The Hague-based ICC on March 4 issued an arrest warrant against the Sudanese president, which is the first against an incumbent head of state since the court was established in July 2002.
Washington Tuesday said it was it was under no legal obligation to act on an International Criminal Court (ICC) warrant and arrest President Bashir.
Meanwhile, Qatar's prime minister and foreign minister unanimously expressed their country's readiness to receive the embattled Sudanese leader if he chooses to participate in the upcoming Arab summit meeting in Doha later this month. Qatar yesterday also expressed support for Khartoum, saying that Doha hopes Sudan successfully resolves the Darfur issue, achieves the peace, and remains a united country supported and helped by other brotherly Arab countries.
Salhani said it would be unlikely that any Arab country will enforce the international arrest warrant against the Sudanese president citing among other things camaraderie.
"I don't think they will do that because it will not be out of solidarity, but I think out of fear for maybe for their own selves that one day this might be turned against them. I don't think anybody or any leader in the Arab world would want to see that happen because the ruling that came against President Bashir could very well be one against another in some part of the Middle East where there have been certain groups that have been subjected to heavy-handed discrimination, let's say. And so it is something that they all think about very clearly," Salhani pointed out.

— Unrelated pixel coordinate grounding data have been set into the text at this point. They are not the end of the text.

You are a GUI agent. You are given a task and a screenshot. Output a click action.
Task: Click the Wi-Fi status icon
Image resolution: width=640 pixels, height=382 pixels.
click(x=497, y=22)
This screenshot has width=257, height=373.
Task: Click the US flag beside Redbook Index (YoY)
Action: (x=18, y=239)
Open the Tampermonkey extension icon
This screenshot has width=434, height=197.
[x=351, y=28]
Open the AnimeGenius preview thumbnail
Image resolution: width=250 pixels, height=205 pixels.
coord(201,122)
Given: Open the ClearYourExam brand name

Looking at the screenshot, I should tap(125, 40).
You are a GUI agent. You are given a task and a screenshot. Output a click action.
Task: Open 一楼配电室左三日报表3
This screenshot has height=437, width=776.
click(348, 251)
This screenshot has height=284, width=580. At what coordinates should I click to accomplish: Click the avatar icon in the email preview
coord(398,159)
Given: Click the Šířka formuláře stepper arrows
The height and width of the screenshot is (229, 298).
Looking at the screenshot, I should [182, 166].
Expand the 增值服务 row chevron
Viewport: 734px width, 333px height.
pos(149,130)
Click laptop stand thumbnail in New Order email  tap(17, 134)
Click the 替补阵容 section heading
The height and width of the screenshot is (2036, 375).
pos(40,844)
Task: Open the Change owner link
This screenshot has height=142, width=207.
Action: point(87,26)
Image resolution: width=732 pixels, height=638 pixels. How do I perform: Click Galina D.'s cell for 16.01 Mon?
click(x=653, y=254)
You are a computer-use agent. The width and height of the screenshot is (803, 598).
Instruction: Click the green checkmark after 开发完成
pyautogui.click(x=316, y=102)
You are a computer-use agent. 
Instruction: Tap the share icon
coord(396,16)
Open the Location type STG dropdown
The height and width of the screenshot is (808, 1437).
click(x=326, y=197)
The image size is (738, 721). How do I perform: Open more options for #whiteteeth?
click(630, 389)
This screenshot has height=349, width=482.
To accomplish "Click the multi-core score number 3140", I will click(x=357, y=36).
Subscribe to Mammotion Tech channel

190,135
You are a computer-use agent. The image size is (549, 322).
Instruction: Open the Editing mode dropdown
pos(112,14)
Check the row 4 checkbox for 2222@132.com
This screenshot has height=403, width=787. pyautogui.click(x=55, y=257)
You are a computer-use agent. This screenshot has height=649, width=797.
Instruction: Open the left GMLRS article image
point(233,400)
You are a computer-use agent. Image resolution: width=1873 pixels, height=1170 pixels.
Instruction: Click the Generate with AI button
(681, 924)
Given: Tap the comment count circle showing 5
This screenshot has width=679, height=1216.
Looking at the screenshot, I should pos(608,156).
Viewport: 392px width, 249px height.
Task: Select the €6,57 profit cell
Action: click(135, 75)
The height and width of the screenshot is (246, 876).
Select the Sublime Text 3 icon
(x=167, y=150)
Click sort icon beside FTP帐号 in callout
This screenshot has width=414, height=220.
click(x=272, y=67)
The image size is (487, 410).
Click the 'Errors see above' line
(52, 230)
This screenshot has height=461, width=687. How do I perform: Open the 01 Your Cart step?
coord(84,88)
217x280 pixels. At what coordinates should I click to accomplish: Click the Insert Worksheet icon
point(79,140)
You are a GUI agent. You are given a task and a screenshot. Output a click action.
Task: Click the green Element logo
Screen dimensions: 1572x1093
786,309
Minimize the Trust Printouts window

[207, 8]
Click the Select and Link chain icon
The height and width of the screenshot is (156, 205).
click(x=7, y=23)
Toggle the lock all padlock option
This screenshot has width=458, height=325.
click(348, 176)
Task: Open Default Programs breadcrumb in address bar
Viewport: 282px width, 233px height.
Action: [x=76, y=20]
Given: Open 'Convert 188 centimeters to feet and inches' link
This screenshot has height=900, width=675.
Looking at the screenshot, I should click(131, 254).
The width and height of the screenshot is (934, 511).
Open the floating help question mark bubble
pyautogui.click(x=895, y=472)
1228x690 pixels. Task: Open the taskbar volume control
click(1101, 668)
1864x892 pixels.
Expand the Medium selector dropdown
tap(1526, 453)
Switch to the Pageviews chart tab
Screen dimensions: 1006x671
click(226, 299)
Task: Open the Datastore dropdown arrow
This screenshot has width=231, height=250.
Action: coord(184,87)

He said Tripoli has warned other Arab leaders that they may face similar fates in the future.
"I would point you to one thing that, and I'm not somebody who would want to quote Libyan leader Col Muammar al-Qaddafi, shortly after Saddam Hussein was executed, he told all the Arab leaders that be careful this may happen to you as well," he said.
Some Sudanese Islamic scholars recently warned President Bashir not to travel to an Arab summit in Qatar at the end of March. The Sudanese government said shortly after the ICC decision that Bashir would defy the arrest warrant by travelling to the Arab summit in Doha and later confirmed the visit by accepting the invitation from Qatar's government.
The conflict in Darfur escalated after non-Arab rebels took up arms against the government, demanding better representation and accusing Khartoum of neglecting development of the region.